A compra da Media Capital, dona da TVI, pela MEO é “prejudicial” para o sector, o país e a democracia, defendem os líderes da NOS e da Vodafone, e não há remédios que lhe valham. Miguel Almeida sublinha a fragilidade da ERC, o regulador da comunicação social

Os presidentes da Vodafone e da NOS uniram a voz para dizer que se opõe à compra da Media Capital pela MEO, defendendo ambos que são contra a verticalização do negócio das telecomunicações com o dos media, ou seja, a fusão entre empresas destes dois sectores. "A Media Capital ou a Impresa não podem ser integradas de forma vertical em operadores de telecomunicações", sublinhou Miguel Almeida, presidente da NOS.

Ambos mostraram também sinais de desconfiança face à abertura da MEO/PT, agora controlada pela Altice, para partilhar conteúdos. "A Altice tem defendido desde o início que os conteúdos têm de ser diferenciadores, agora vai dizer que os conteúdos devem ser de uso universal. A mim parece-me que a Altice acha que se os conteúdos forem de terceiros devem ser de acesso universal, se forem seus são diferenciadores, não podem ser partilhados", ironizou Mário Vaz. E acrescentou: "Não há como colocar remédios (limitações à empresa que resultar da fusão). É fácil criar vantagens de exclusividade, com o controlo dos conteúdos".
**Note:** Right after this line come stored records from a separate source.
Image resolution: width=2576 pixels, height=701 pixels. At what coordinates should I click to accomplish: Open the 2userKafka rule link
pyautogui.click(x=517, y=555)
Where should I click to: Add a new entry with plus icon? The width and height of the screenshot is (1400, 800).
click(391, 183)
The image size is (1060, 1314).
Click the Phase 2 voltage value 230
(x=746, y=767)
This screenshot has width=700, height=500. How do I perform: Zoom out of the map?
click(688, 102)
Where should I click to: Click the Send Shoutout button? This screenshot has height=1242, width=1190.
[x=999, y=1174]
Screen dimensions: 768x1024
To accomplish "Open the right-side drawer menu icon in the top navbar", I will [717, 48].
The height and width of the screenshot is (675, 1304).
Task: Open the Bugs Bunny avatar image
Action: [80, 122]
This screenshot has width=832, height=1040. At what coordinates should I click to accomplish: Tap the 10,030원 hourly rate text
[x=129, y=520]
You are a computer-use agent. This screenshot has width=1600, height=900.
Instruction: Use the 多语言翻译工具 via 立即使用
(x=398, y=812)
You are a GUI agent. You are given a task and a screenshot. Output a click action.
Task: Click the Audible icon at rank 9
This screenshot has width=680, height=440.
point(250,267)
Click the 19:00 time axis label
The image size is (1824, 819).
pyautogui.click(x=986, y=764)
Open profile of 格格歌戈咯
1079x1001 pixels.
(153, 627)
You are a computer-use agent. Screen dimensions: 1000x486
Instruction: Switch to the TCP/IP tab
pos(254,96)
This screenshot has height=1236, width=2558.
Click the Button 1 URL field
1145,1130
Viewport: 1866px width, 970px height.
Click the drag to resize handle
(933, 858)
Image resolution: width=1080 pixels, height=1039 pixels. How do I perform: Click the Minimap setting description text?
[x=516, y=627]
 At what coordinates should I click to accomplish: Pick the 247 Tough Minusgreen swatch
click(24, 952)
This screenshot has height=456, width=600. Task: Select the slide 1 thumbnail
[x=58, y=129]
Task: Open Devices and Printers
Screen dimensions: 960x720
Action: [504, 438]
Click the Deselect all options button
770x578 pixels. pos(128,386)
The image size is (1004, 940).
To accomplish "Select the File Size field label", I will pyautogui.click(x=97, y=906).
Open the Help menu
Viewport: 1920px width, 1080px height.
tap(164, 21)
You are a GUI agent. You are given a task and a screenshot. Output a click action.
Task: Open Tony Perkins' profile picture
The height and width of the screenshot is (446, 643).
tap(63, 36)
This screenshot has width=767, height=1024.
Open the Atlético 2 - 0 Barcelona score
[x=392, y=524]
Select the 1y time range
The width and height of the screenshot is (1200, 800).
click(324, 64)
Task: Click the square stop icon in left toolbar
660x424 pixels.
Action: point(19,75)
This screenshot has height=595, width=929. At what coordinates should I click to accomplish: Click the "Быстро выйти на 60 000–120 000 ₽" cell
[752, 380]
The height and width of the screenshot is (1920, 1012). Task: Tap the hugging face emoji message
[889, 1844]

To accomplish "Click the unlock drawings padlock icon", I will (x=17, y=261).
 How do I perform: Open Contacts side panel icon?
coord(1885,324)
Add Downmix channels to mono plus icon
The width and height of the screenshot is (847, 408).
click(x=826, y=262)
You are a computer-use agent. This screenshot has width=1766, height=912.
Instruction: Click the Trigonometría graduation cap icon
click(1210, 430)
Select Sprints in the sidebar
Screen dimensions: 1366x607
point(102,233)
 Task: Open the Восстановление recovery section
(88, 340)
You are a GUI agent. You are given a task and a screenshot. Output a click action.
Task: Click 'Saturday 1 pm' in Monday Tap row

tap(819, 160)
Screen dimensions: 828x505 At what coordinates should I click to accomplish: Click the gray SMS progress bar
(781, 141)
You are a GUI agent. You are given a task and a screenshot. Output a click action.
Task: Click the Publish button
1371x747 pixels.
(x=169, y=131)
"A resposta (em relação à compra da Media Capital pela MEO) só pode ser não. É prejudicial para o sector, é prejudicial para o país, e para a democracia", afirmou o presidente da Vodafone. E defendeu "a aquisição da Media Capital é instrumental para as telecomunicações da MEO", "e só pode ser por causa dos conteúdos", caso contrário "não se percebe" a oferta de 440 milhões, 11 vezes acima do EBITDA (meios operacionais libertos) da dona da TVI.

Já Miguel Almeida, presidente da NOS, depois de dizer que confia nos reguladores, apontou baterias para a fragilidade da ERC, hoje apenas com três dos cinco elementos que compõe o conselho diretivo. "É preciso unanimidade, mas basta um para que a operação seja aprovada". Miguel Almeida frisou que consideraria uma não oposição da ERC ao negócio, ainda que com remédios, sem eficácia do ponto de vista comportamental.

Cláudia Goya, a presidente da MEO, também presente no debate, preferiu não fazer comentários sobre a operação, lembrando que a compra da Media Capital é um negócio gerido por uma equipa internacional.